Task instructions:
Please output all of the entries exactly and omit any images they hold.

■ ■ ■ ■

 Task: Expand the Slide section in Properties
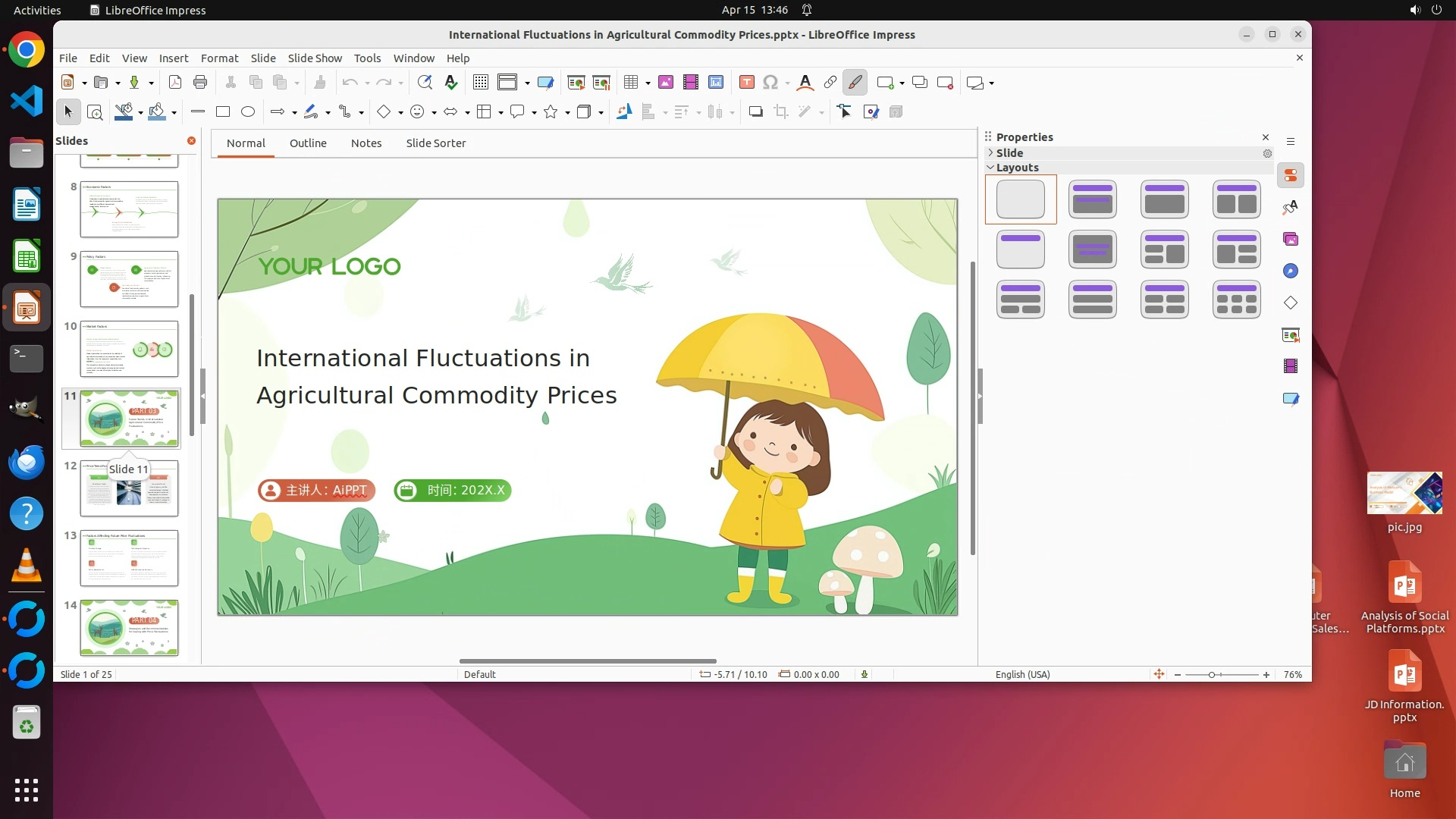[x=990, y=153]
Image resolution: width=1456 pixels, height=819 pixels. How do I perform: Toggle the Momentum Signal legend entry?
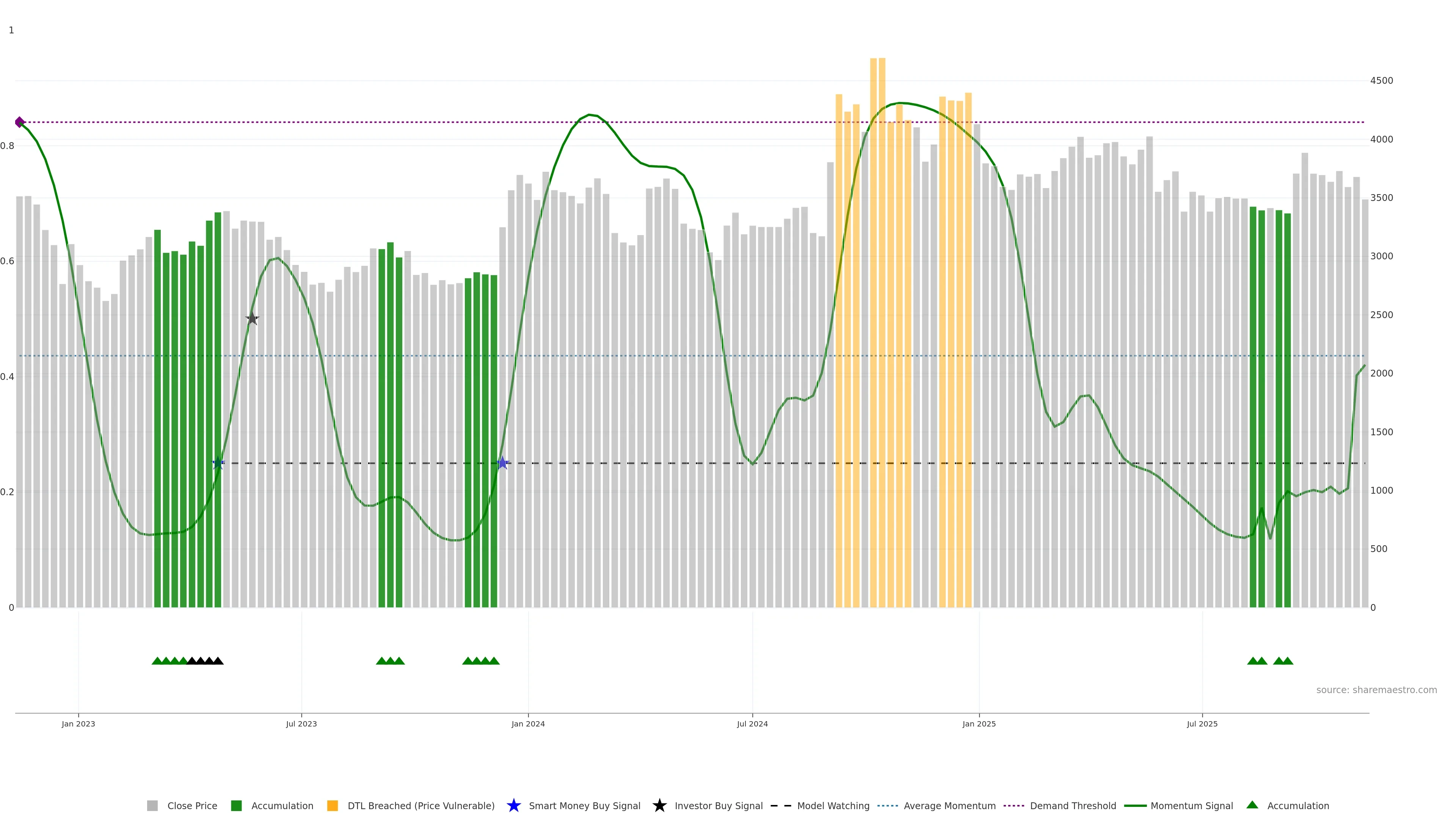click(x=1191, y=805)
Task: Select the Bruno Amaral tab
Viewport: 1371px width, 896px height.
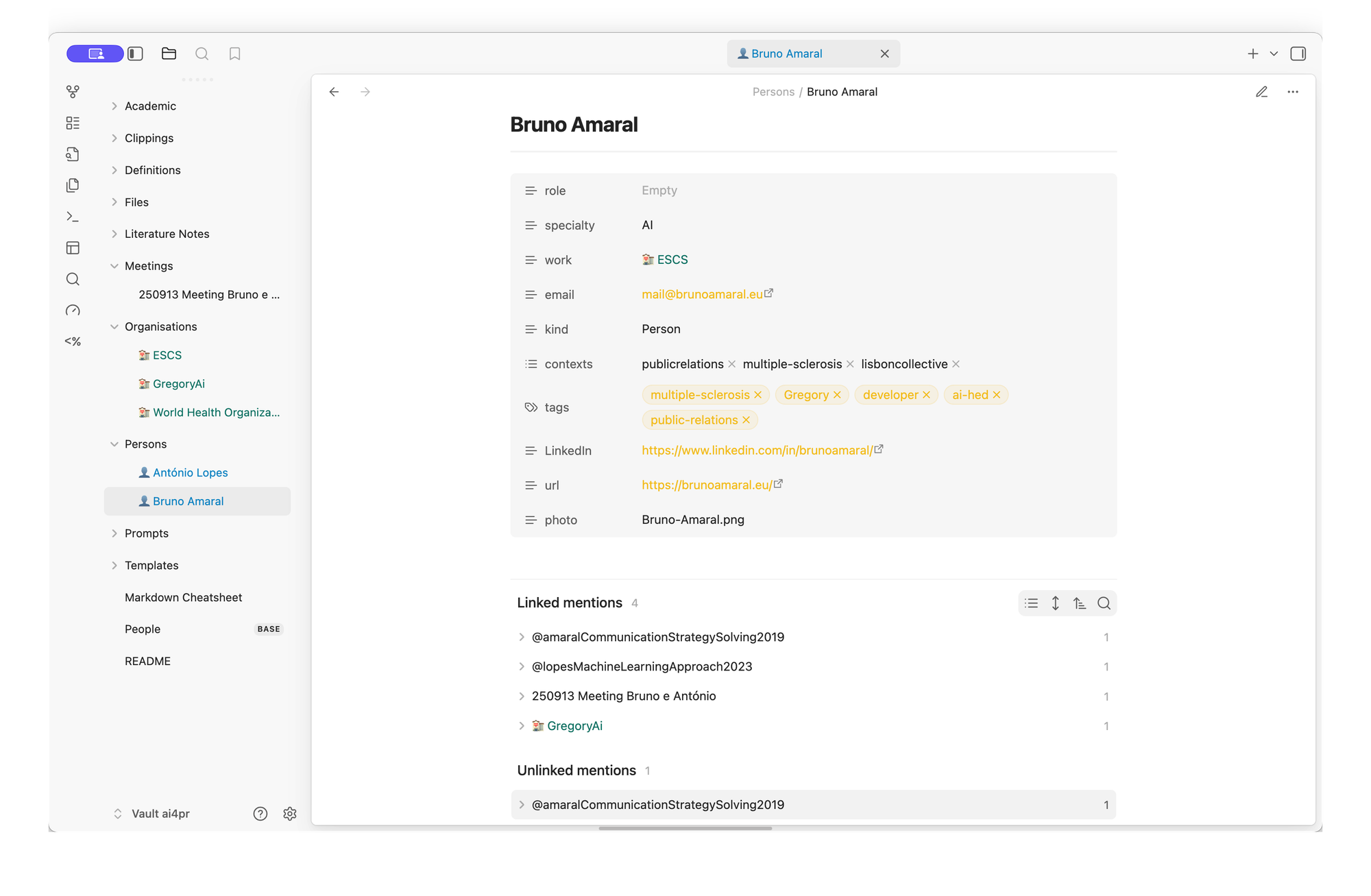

■ ■ ■ ■

Exercise output:
 Task: Expand the Slide section in Properties
[x=990, y=153]
Image resolution: width=1456 pixels, height=819 pixels. How do I perform: Toggle the Momentum Signal legend entry?
click(x=1191, y=805)
Task: Select the Bruno Amaral tab
Viewport: 1371px width, 896px height.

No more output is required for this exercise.